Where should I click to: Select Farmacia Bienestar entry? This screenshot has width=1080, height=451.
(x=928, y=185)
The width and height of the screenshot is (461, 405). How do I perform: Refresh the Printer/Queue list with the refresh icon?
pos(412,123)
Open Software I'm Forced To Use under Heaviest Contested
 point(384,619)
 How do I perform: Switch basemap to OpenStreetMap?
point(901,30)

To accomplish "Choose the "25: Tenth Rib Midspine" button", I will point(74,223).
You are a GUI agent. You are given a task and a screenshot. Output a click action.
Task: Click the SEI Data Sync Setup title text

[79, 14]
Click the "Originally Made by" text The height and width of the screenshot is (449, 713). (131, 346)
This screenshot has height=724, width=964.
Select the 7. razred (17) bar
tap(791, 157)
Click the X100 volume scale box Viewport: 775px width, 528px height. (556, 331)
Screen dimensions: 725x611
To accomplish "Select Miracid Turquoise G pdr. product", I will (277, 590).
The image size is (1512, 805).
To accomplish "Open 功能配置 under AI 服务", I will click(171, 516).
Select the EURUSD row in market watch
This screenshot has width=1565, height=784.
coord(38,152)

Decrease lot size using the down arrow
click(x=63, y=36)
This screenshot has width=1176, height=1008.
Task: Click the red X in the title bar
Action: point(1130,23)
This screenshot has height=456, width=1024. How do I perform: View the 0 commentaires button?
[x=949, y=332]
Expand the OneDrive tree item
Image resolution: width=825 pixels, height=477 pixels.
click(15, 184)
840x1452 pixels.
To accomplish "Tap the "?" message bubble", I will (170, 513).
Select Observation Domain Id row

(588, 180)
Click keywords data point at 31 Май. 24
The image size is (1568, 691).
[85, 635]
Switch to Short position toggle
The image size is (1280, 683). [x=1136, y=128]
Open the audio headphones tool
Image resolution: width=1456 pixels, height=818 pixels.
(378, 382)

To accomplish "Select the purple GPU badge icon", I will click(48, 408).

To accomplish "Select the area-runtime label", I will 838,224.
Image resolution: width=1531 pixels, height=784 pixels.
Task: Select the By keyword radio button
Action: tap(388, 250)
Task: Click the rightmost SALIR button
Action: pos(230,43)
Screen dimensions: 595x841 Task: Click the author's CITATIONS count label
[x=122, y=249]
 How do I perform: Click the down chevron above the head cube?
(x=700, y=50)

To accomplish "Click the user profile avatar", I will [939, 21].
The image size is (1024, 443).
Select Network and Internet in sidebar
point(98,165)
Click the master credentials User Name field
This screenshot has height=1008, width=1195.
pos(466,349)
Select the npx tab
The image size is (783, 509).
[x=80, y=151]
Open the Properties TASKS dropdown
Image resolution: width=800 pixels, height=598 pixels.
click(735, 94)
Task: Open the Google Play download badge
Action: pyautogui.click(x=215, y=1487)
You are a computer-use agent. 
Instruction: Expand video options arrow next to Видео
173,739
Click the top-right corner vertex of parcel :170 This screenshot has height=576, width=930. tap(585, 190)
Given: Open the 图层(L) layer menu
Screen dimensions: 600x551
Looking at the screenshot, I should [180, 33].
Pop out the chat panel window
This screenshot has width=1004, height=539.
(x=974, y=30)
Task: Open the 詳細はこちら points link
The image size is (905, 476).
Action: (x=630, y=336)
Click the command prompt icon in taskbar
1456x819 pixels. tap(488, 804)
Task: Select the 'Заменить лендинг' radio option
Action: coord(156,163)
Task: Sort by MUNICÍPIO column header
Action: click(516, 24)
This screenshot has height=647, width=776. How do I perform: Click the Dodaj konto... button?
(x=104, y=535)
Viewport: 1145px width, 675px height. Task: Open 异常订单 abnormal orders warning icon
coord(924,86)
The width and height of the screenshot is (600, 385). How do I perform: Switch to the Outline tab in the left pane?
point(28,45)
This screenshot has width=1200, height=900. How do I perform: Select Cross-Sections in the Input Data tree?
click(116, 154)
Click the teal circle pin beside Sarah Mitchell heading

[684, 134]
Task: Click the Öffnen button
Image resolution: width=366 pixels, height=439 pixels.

■ ■ ■ ■ ■

# Task:
Each line from the one with "You are a computer-use agent." through the last line of the material is to be retyped exactly, and no other line is.

# Finished exercise:
You are a computer-use agent. 
Instruction: Expand video options arrow next to Видео
173,739
Click the top-right corner vertex of parcel :170 This screenshot has height=576, width=930. tap(585, 190)
Given: Open the 图层(L) layer menu
Screen dimensions: 600x551
Looking at the screenshot, I should [180, 33].
Pop out the chat panel window
This screenshot has width=1004, height=539.
(x=974, y=30)
Task: Open the 詳細はこちら points link
The image size is (905, 476).
Action: (x=630, y=336)
Click the command prompt icon in taskbar
1456x819 pixels. tap(488, 804)
Task: Select the 'Заменить лендинг' radio option
Action: coord(156,163)
Task: Sort by MUNICÍPIO column header
Action: click(516, 24)
This screenshot has height=647, width=776. How do I perform: Click the Dodaj konto... button?
(x=104, y=535)
Viewport: 1145px width, 675px height. Task: Open 异常订单 abnormal orders warning icon
coord(924,86)
The width and height of the screenshot is (600, 385). How do I perform: Switch to the Outline tab in the left pane?
point(28,45)
This screenshot has width=1200, height=900. How do I perform: Select Cross-Sections in the Input Data tree?
click(116, 154)
Click the teal circle pin beside Sarah Mitchell heading

[684, 134]
Task: Click the Öffnen button
Image resolution: width=366 pixels, height=439 pixels.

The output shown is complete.